Las humanidades en el siglo XXI y más allá

Cuando terminé la licenciatura en periodismo, me topé de bruces con la misma realidad que el resto de mis compañeros de promoción: una tasa de paro de más del 20 por ciento y un sector -el de la prensa- especialmente golpeado por la crisis y la explosión de las tecnologías de la información. Y eso que yo, al menos, contaba con un ‘as en la manga’; llevaba ya meses trabajando como becario para una agencia de marketing en la que luego me quedé, contratado como Community Manager, a media jornada.
Empecé a preguntarme: “¿Por qué elegí esa carrera y no otra más útil y práctica?“. Me arrepentí de haberme decantado por Humanidades, como mi opción para bachillerato, pese a lo mucho que había disfrutado y aprendido en su momento.
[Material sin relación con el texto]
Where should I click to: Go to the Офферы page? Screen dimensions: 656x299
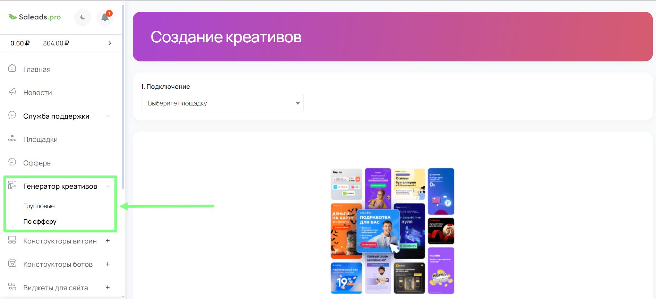pos(37,163)
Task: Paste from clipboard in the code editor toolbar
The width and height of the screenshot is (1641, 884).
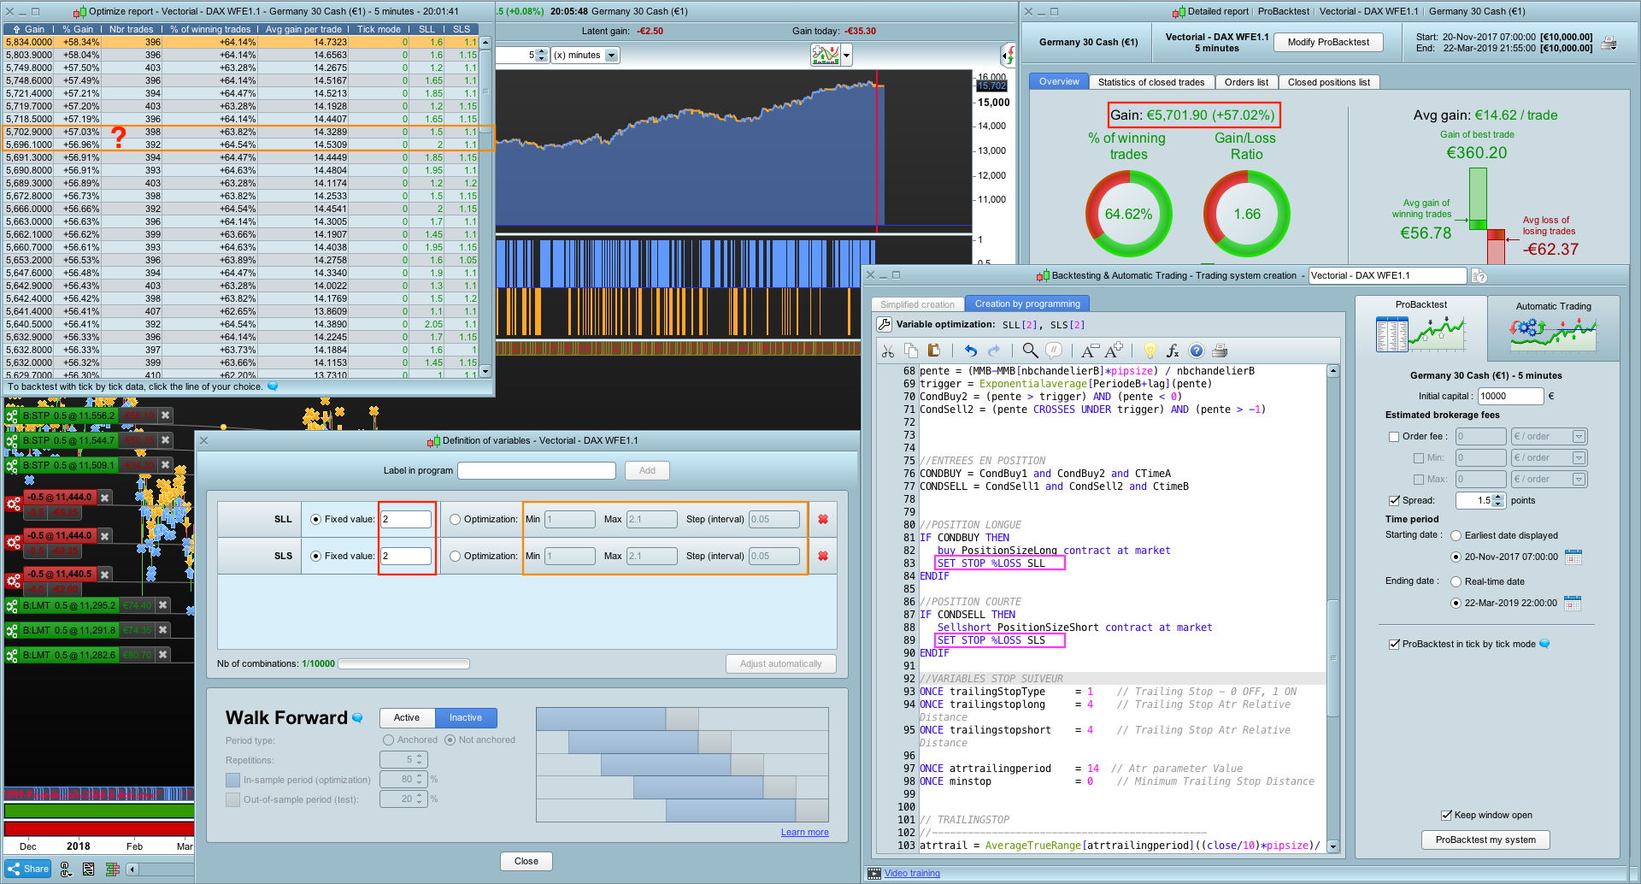Action: coord(933,351)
Deseé ser capaz de dar marcha atrás en el tiempo, para optar por ciencias.

Actualmente trabajo a jornada completa en algo que no tiene nada que ver con mis estudios y ‘me doy con un canto en los dientes’. Sin embargo, mi opinión sobre mi trayectoria curricular ahora es distinta. Ya no me arrepiento de mis decisiones.
Hoy fui al cine a ver una película que, por cierto, me ha fascinado –Verónica (Plaza, 2017)- y, en una de sus secuencias, uno de los personajes le dice a otro: “Ya sabrás lo que es una metáfora“. En clase de lengua y literatura, uno aprende, en efecto, lo que es una metáfora, además de otras cosas que van mucho más allá. Por ejemplo, qué nos caracteriza y une a los seres humanos. Cuando uno lee una obra de Tolstói, de Platón o de Murakami, uno se puede identificar con lo que sentían o pensaban ellos, cada uno perteneciente a un momento histórico, área geográfica y cultura diferentes. ¿Cómo es posible? Lo es, porque nos conecta lo que llevamos por dentro y que luego plasmamos en lienzos, hojas de papel o partituras.

Mi abuela inculcó en mí la poesía; ella, que fue profesora de educación secundaria de lengua, literatura y latín, en Venezuela -nuestro país-, fue la primera en enseñarme la belleza de las disciplinas humanísticas. Porque el objetivo de éstas -como bien indica la propia palabra- es -o debería ser- humanizar; recordarnos nuestra naturaleza, con lo bueno y lo malo que tenemos en común, obviando barreras lingüísticas, temporales o de cualquier otra índole.
Aunque vivamos en una sociedad que depende y gira en torno a la tecnología -lo cual tiene aspectos muy positivos- ‘las letras’ nunca perderán su vigencia e interés. Quizás el día de mañana compartamos el mercado laboral con robots, pero las personas siempre seremos mucho más que máquinas.
Las humanidades estarán ahí para recordárnoslo e invitarnos a reflexionar.

KDLevin

Un pensamiento en “Las humanidades en el siglo XXI y más allá”

  1. Pienso que no te has equivocado, ni tu, ni muchos que en algún momento nos hicimos esas preguntas. La sobre especialización de las ciencias es la culpable de que las personas hayan reducido los conocimientos de “la cultura general” a la wikipedia. Sin embargo, ni las ciencias exactas ni las humanidades existen por sí mismas, nosotros les damos vida. Aunque los gobiernos se han encargado en los últimos años en “recortar” no solo la financiación sino también el conocimiento impartido en las escuelas y en subestimar a las humanidades para “tecnificarlas”, ahora más que nunca hacen falta periodistas que tengan las preguntas precisas, pero además, que no se conformen con las respuestas. Alguien dijo que cuando se nos acaben las preguntas dejaremos de existir, y ahora es cuando más respuestas necesitamos.